■ **REQUIRED TASK**
Pick up the text on the misleading report about Senator Franken's NDAA vote and continue it after its last sentence.

■ **DOCUMENT**
## START

Recently, a  well-educated, liberal friend of mine posted this piece from Reader Supported News, and it may well be one of the worst examples of insidious, hack journalism I’ve seen yet.  If all you read is the article, you will assume that Senator Franken voted against the National Defense Authorization Act, which is not true and can actually be documented.  The article, dated 12/17, is largely copied and pasted from a floor statement made by Franken prior to the vote (dated on the senator’s site 11/29); but Franken ultimately voted Yea for NDAA on 12/1, when the bill passed 93-7.

In addition to literally taking the senator’s words and post-dating them in order to obfuscate, somebody (we’ll never know who) wrote an introduction to the piece that begins “Yesterday, the Senate passed a bill…” thus creating the illusion that whatever date the news aggregator puts on this nonsense is, in fact, the day after a vote that is now almost a month old.

## END

(Word and element pointing entries)
## START

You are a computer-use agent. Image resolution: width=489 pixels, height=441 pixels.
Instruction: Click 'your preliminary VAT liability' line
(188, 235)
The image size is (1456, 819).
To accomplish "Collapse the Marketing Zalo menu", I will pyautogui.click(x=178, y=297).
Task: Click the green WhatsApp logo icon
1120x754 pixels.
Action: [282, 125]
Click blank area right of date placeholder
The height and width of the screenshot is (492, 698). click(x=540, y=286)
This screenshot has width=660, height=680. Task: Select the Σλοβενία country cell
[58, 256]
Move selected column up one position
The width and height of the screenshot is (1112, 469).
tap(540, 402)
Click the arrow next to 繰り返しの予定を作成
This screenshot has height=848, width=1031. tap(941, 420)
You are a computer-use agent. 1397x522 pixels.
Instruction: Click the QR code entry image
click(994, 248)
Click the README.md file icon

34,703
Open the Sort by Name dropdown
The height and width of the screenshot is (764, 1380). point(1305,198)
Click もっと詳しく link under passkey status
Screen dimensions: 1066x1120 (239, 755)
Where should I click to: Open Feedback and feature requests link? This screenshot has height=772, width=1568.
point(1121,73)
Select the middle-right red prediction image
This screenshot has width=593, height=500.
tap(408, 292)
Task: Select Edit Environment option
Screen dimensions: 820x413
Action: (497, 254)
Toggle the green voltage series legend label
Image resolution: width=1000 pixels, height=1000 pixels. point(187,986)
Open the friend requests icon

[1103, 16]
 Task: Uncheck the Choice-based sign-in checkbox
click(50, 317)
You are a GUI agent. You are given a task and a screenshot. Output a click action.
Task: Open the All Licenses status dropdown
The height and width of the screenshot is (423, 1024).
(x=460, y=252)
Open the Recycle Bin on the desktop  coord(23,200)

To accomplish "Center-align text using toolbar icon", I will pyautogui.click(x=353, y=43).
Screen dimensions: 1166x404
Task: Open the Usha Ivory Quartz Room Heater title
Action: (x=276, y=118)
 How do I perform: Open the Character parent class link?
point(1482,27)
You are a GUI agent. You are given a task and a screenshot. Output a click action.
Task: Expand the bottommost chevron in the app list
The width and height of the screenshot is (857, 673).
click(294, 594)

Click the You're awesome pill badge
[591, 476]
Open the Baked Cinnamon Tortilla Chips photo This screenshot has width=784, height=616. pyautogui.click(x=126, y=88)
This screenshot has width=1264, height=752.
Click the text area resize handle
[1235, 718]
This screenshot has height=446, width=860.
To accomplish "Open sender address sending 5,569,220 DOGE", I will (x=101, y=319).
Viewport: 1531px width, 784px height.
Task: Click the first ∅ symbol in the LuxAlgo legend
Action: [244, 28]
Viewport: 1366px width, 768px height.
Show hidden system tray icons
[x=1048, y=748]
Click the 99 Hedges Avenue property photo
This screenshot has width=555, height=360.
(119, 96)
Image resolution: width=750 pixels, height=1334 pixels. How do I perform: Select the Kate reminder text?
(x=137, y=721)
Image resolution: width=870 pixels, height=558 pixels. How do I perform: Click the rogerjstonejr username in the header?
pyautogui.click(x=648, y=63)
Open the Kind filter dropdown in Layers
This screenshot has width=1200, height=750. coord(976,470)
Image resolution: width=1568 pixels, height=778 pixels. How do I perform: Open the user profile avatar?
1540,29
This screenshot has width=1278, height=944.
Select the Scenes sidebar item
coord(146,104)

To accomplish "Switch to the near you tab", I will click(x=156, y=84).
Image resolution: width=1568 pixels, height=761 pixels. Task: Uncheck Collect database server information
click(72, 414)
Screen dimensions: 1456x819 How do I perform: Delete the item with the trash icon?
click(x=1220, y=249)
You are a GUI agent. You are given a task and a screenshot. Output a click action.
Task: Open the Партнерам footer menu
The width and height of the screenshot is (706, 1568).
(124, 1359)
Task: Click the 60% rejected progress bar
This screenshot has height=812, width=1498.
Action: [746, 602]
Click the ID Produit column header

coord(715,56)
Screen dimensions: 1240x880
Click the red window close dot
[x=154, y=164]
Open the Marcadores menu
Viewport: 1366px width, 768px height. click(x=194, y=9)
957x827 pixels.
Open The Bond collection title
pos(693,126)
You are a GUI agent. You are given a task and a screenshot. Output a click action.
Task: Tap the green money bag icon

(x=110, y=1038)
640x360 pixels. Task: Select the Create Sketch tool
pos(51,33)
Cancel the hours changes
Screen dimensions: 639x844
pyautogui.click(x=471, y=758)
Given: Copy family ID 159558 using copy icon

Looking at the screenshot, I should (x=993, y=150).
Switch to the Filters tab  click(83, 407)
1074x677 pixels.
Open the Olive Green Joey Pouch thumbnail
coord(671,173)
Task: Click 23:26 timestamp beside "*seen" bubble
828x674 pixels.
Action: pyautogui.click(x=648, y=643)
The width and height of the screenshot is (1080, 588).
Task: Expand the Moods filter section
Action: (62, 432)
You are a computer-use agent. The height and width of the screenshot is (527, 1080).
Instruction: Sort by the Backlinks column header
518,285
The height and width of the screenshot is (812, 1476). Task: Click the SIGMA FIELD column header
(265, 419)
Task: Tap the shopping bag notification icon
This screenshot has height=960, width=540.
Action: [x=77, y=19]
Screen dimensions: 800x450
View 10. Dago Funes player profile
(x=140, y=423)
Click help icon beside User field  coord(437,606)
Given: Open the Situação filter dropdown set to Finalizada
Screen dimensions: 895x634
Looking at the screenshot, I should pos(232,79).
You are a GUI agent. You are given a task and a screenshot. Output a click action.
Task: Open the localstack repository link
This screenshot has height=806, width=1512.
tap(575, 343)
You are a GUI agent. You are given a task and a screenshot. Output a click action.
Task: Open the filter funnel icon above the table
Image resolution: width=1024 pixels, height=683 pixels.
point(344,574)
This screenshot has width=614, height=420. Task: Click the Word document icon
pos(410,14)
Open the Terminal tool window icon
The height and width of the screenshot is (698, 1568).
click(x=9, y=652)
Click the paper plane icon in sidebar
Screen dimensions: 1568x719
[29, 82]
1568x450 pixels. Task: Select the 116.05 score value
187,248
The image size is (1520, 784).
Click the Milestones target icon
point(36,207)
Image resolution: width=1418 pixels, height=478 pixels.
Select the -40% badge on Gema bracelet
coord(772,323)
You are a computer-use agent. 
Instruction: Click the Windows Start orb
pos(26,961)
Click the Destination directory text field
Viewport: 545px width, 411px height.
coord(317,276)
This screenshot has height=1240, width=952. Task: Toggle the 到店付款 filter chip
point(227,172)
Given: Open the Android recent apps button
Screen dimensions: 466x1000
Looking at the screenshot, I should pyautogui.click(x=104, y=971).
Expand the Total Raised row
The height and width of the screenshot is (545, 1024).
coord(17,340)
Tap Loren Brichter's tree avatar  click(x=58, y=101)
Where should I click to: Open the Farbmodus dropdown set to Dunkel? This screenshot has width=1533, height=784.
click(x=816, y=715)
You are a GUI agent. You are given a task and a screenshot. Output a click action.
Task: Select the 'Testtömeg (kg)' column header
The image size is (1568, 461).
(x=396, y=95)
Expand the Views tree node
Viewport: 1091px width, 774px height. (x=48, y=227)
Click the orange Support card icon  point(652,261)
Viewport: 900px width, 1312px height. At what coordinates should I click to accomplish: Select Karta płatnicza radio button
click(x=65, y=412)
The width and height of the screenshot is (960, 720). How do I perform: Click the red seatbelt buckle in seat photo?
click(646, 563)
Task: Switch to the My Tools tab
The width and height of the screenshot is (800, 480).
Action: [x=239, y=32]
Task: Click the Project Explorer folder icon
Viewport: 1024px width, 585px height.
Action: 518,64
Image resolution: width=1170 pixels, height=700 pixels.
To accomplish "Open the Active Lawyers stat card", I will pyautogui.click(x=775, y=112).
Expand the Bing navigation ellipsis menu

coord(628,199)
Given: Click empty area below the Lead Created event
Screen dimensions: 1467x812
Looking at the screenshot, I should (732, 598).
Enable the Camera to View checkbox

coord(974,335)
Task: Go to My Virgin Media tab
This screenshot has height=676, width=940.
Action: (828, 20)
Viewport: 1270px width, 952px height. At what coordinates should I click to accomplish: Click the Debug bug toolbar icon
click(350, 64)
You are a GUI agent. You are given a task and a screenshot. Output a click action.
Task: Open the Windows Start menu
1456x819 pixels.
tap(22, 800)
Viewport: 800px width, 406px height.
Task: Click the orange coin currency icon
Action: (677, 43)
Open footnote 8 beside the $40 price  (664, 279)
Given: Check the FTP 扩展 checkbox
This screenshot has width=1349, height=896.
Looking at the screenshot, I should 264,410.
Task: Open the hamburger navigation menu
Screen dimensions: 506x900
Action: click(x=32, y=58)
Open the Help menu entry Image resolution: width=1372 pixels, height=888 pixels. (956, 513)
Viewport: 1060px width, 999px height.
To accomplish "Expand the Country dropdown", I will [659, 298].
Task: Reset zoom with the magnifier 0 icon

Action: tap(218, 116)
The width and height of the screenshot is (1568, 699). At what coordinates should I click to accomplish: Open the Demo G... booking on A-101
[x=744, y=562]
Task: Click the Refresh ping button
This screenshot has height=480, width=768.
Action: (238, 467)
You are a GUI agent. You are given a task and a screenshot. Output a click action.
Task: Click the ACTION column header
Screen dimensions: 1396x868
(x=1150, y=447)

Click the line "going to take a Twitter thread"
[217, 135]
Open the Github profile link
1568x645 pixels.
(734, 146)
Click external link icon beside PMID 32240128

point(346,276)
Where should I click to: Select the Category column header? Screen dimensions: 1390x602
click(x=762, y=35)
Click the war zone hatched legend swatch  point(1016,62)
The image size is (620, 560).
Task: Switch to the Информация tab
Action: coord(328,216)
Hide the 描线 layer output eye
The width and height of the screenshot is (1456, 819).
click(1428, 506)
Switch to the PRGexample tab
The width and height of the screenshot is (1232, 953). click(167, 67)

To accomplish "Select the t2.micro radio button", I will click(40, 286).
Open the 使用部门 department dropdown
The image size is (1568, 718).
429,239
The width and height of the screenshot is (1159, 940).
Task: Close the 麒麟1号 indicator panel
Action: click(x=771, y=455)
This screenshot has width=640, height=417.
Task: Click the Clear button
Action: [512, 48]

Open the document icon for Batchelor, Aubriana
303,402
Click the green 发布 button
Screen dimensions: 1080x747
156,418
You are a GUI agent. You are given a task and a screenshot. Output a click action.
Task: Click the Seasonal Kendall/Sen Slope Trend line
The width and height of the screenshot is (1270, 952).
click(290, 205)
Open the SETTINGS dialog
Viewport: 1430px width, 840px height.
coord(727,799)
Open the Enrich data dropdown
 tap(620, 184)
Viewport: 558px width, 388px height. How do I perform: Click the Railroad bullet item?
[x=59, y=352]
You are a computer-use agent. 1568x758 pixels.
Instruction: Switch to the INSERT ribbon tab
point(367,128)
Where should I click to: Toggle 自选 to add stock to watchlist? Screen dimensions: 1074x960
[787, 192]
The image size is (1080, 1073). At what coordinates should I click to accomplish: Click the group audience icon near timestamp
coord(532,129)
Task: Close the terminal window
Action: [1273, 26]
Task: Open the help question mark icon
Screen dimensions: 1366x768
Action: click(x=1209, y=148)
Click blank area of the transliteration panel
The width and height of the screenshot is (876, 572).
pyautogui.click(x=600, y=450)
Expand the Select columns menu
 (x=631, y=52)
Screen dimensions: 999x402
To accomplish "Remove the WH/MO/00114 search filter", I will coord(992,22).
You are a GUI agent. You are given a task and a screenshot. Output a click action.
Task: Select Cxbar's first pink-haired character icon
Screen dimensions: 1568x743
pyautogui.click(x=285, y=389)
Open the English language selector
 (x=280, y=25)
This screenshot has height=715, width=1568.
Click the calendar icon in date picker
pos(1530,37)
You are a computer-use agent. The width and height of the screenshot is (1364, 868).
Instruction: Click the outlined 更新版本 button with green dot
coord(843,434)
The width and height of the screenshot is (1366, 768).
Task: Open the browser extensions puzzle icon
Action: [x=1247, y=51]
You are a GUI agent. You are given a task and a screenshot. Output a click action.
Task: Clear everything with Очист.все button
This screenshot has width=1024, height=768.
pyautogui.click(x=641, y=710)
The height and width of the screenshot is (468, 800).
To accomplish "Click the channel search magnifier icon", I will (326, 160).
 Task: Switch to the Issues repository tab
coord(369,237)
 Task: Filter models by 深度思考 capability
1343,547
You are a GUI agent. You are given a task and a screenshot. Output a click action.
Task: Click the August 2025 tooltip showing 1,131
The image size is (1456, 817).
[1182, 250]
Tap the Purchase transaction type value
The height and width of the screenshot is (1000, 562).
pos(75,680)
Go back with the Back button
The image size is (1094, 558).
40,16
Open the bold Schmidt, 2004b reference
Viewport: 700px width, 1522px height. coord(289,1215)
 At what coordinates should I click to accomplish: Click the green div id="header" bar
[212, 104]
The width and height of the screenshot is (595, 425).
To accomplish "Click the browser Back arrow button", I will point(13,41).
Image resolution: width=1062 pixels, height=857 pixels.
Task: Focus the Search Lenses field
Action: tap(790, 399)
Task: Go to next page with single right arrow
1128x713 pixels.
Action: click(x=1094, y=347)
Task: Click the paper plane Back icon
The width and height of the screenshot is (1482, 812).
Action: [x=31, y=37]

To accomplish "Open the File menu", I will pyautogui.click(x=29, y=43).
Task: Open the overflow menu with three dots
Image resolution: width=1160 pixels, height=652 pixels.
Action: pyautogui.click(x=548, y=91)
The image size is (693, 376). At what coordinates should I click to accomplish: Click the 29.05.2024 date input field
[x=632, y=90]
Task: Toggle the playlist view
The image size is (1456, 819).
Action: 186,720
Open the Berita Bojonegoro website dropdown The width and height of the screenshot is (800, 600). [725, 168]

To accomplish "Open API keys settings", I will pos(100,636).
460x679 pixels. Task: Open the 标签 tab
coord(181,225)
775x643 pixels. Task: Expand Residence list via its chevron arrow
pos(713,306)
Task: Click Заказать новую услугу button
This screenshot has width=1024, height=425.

## END

■ **REPLY TO THE EXERCISE**
This same article, whatever its source, appears verbatim on Huffington Post and several other sites with less brand recognition.  Huff Post shows over 6,000 “Likes,” and nearly 3,000 shares — all by well-meaning, likely-liberal citizens who have literally been lied to about this story and simply assumed that it was true.

Citizen journalism can be a powerful tool, but only if those of us still clinging to rational thought in this crazy world are willing to double check before sharing.